# What WATT of the led nail lamp you guys are using to cure the gel nails?



## DavaL

I am using 7w led nail lamp to cure gel nails, but it might take more times, some people said 36w led nail lamp will better , but i rarely found 36watt ones on sale. what watt are u using when curing nails. What  are the results ?


----------



## zadidoll

> Originally Posted by *DavaL* /img/forum/go_quote.gif
> 
> I am using 7w led nail lamp to cure gel nails, but it might take more times, some people said 36w led nail lamp will better , but i rarely found 36watt ones on sale. what watt are u using when curing nails. What  are the results ?


 I use Shany Cosmetics Gel UV Lamp which has four 9W lamp tubes for a total of 36W. It works fine but I can't compare it to say the ones sold at drugstores or places like ULTA.


----------



## DavaL

> Originally Posted by *zadidoll* /img/forum/go_quote.gif
> 
> 
> I use Shany Cosmetics Gel UV Lamp which has four 9W lamp tubes for a total of 36W. It works fine but I can't compare it to say the ones sold at drugstores or places like ULTA.

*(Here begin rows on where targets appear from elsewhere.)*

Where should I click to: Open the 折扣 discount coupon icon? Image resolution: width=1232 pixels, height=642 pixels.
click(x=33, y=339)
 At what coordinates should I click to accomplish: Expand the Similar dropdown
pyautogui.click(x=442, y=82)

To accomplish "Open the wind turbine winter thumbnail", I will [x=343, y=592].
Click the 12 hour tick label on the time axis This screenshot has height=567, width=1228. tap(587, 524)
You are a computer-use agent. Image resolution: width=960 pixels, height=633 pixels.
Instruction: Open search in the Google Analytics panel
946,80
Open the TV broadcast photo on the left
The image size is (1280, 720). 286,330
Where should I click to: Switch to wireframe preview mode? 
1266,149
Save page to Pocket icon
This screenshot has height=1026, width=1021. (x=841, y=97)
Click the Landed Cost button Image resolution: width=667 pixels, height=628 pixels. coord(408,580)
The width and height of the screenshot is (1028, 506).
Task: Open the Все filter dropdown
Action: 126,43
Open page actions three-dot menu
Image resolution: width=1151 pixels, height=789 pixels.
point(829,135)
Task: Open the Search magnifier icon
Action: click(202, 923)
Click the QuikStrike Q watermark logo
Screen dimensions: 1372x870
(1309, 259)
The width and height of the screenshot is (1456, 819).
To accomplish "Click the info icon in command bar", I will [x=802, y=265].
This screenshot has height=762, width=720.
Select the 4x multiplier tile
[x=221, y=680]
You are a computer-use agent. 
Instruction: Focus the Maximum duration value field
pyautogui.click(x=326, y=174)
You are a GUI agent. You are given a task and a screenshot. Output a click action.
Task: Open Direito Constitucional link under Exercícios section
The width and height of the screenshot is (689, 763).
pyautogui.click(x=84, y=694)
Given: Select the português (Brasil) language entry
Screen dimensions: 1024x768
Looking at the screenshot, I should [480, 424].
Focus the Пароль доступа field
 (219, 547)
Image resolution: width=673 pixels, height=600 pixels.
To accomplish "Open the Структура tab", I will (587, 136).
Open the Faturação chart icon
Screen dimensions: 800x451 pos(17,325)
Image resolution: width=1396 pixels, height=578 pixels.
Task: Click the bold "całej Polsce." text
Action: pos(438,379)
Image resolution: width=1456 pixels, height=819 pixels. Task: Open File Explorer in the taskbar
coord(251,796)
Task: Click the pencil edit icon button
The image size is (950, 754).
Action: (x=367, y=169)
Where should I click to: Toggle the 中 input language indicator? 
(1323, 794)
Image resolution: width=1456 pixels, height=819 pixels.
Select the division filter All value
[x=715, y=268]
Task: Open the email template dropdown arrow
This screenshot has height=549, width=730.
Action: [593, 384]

 Yes, i have also seen the uv nail lamp you said, but i just found that it was a little cheap in quality and i chose another brand Uspicy to get the 36w uv nail lamp, but currently i have changed it to LED nail lamp, did you ever USE the LED LAMP? What are the results?


----------



## zadidoll

I have not used an LED lamp. And you're right the Shany one is one the cheap quality side which is why it's so inexpensive. Since I don't do gel nails often enough I just haven't had the desire to use LED. What are your thoughts on LED vs UV?


----------



## DonnaD

I use a 36 watt lamp that I bought on ebay for less than $30.  I've had it 2 years and still going strong.  It has no name brand that I know of.

I used to use it all the time for doing my own gel nails but now I only ever use it for when I break a nail and need to sculpt the tip to get it back to the length the rest of them are.


----------



## AmandaM

I use an 18w USpicy cures in 30s then when I do my final cure I usually do 60s on dark colors and 30s on lights ... If an accent nail is dark of course ill just do the 60


----------



## DavaL

Would it be different between the dark colors and other color??


----------